**STATED GOAL**
Copy the data below line for line, without changing anything.

Saved entries:
[start]
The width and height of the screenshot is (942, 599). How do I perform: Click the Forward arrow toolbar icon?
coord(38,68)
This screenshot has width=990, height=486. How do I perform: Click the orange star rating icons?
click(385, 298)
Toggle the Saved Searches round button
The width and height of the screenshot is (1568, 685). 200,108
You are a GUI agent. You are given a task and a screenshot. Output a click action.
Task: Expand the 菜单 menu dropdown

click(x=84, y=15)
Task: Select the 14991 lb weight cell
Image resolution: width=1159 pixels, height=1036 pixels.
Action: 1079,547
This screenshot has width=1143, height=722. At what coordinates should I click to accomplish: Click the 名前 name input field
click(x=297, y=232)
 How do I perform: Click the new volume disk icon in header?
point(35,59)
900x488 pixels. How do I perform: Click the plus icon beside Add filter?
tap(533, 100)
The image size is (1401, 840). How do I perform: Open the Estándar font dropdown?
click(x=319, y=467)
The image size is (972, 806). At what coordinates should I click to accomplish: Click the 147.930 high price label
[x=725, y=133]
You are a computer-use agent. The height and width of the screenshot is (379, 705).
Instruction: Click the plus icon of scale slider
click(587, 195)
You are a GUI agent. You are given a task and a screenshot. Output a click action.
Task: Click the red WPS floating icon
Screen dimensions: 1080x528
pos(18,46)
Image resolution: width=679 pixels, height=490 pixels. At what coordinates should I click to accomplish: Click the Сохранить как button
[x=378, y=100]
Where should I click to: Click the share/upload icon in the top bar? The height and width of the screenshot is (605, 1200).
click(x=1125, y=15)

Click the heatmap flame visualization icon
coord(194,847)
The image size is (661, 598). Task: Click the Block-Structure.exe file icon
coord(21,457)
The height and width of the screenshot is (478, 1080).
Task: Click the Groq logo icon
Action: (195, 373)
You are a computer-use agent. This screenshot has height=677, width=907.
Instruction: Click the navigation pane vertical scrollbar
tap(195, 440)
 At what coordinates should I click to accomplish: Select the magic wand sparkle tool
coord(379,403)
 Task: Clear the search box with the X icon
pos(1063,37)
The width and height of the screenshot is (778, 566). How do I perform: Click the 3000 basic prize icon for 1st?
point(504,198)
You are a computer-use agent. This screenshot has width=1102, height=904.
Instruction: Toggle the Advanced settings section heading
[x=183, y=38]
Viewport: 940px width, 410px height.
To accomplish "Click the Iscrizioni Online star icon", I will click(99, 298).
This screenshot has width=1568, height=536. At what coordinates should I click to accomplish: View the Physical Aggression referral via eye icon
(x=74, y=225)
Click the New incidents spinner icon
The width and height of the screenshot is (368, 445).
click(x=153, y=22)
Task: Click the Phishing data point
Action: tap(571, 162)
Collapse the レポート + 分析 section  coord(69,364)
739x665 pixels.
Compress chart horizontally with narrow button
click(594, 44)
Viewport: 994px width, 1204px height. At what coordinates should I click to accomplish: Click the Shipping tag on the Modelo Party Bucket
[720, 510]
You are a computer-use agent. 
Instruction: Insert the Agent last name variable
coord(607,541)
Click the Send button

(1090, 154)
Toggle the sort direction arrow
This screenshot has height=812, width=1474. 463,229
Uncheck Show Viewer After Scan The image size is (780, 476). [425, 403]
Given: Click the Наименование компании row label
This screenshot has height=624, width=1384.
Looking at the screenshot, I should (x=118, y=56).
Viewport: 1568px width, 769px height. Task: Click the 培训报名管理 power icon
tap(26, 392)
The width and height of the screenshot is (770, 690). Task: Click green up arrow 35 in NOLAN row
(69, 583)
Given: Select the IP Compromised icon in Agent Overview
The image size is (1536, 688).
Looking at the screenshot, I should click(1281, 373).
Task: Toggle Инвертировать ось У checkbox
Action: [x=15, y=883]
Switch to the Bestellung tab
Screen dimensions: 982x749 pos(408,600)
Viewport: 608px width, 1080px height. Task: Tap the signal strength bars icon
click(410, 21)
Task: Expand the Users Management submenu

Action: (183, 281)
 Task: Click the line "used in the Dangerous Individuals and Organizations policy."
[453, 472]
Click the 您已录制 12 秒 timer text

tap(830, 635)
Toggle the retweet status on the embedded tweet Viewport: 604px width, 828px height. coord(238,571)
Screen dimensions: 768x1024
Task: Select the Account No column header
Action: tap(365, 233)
[end]
**SOLUTION**
The width and height of the screenshot is (942, 599). How do I perform: Click the Forward arrow toolbar icon?
coord(38,68)
This screenshot has width=990, height=486. How do I perform: Click the orange star rating icons?
click(385, 298)
Toggle the Saved Searches round button
The width and height of the screenshot is (1568, 685). 200,108
You are a GUI agent. You are given a task and a screenshot. Output a click action.
Task: Expand the 菜单 menu dropdown

click(x=84, y=15)
Task: Select the 14991 lb weight cell
Image resolution: width=1159 pixels, height=1036 pixels.
Action: 1079,547
This screenshot has width=1143, height=722. At what coordinates should I click to accomplish: Click the 名前 name input field
click(x=297, y=232)
 How do I perform: Click the new volume disk icon in header?
point(35,59)
900x488 pixels. How do I perform: Click the plus icon beside Add filter?
tap(533, 100)
The image size is (1401, 840). How do I perform: Open the Estándar font dropdown?
click(x=319, y=467)
The image size is (972, 806). At what coordinates should I click to accomplish: Click the 147.930 high price label
[x=725, y=133]
You are a computer-use agent. The height and width of the screenshot is (379, 705).
Instruction: Click the plus icon of scale slider
click(587, 195)
You are a GUI agent. You are given a task and a screenshot. Output a click action.
Task: Click the red WPS floating icon
Screen dimensions: 1080x528
pos(18,46)
Image resolution: width=679 pixels, height=490 pixels. At what coordinates should I click to accomplish: Click the Сохранить как button
[x=378, y=100]
Where should I click to: Click the share/upload icon in the top bar? The height and width of the screenshot is (605, 1200).
click(x=1125, y=15)

Click the heatmap flame visualization icon
coord(194,847)
The image size is (661, 598). Task: Click the Block-Structure.exe file icon
coord(21,457)
The height and width of the screenshot is (478, 1080).
Task: Click the Groq logo icon
Action: (195, 373)
You are a computer-use agent. This screenshot has height=677, width=907.
Instruction: Click the navigation pane vertical scrollbar
tap(195, 440)
 At what coordinates should I click to accomplish: Select the magic wand sparkle tool
coord(379,403)
 Task: Clear the search box with the X icon
pos(1063,37)
The width and height of the screenshot is (778, 566). How do I perform: Click the 3000 basic prize icon for 1st?
point(504,198)
You are a computer-use agent. This screenshot has width=1102, height=904.
Instruction: Toggle the Advanced settings section heading
[x=183, y=38]
Viewport: 940px width, 410px height.
To accomplish "Click the Iscrizioni Online star icon", I will click(99, 298).
This screenshot has width=1568, height=536. At what coordinates should I click to accomplish: View the Physical Aggression referral via eye icon
(x=74, y=225)
Click the New incidents spinner icon
The width and height of the screenshot is (368, 445).
click(x=153, y=22)
Task: Click the Phishing data point
Action: tap(571, 162)
Collapse the レポート + 分析 section  coord(69,364)
739x665 pixels.
Compress chart horizontally with narrow button
click(594, 44)
Viewport: 994px width, 1204px height. At what coordinates should I click to accomplish: Click the Shipping tag on the Modelo Party Bucket
[720, 510]
You are a computer-use agent. 
Instruction: Insert the Agent last name variable
coord(607,541)
Click the Send button

(1090, 154)
Toggle the sort direction arrow
This screenshot has height=812, width=1474. 463,229
Uncheck Show Viewer After Scan The image size is (780, 476). [425, 403]
Given: Click the Наименование компании row label
This screenshot has height=624, width=1384.
Looking at the screenshot, I should (x=118, y=56).
Viewport: 1568px width, 769px height. Task: Click the 培训报名管理 power icon
tap(26, 392)
The width and height of the screenshot is (770, 690). Task: Click green up arrow 35 in NOLAN row
(69, 583)
Given: Select the IP Compromised icon in Agent Overview
The image size is (1536, 688).
Looking at the screenshot, I should click(1281, 373).
Task: Toggle Инвертировать ось У checkbox
Action: [x=15, y=883]
Switch to the Bestellung tab
Screen dimensions: 982x749 pos(408,600)
Viewport: 608px width, 1080px height. Task: Tap the signal strength bars icon
click(410, 21)
Task: Expand the Users Management submenu

Action: (183, 281)
 Task: Click the line "used in the Dangerous Individuals and Organizations policy."
[453, 472]
Click the 您已录制 12 秒 timer text

tap(830, 635)
Toggle the retweet status on the embedded tweet Viewport: 604px width, 828px height. coord(238,571)
Screen dimensions: 768x1024
Task: Select the Account No column header
Action: tap(365, 233)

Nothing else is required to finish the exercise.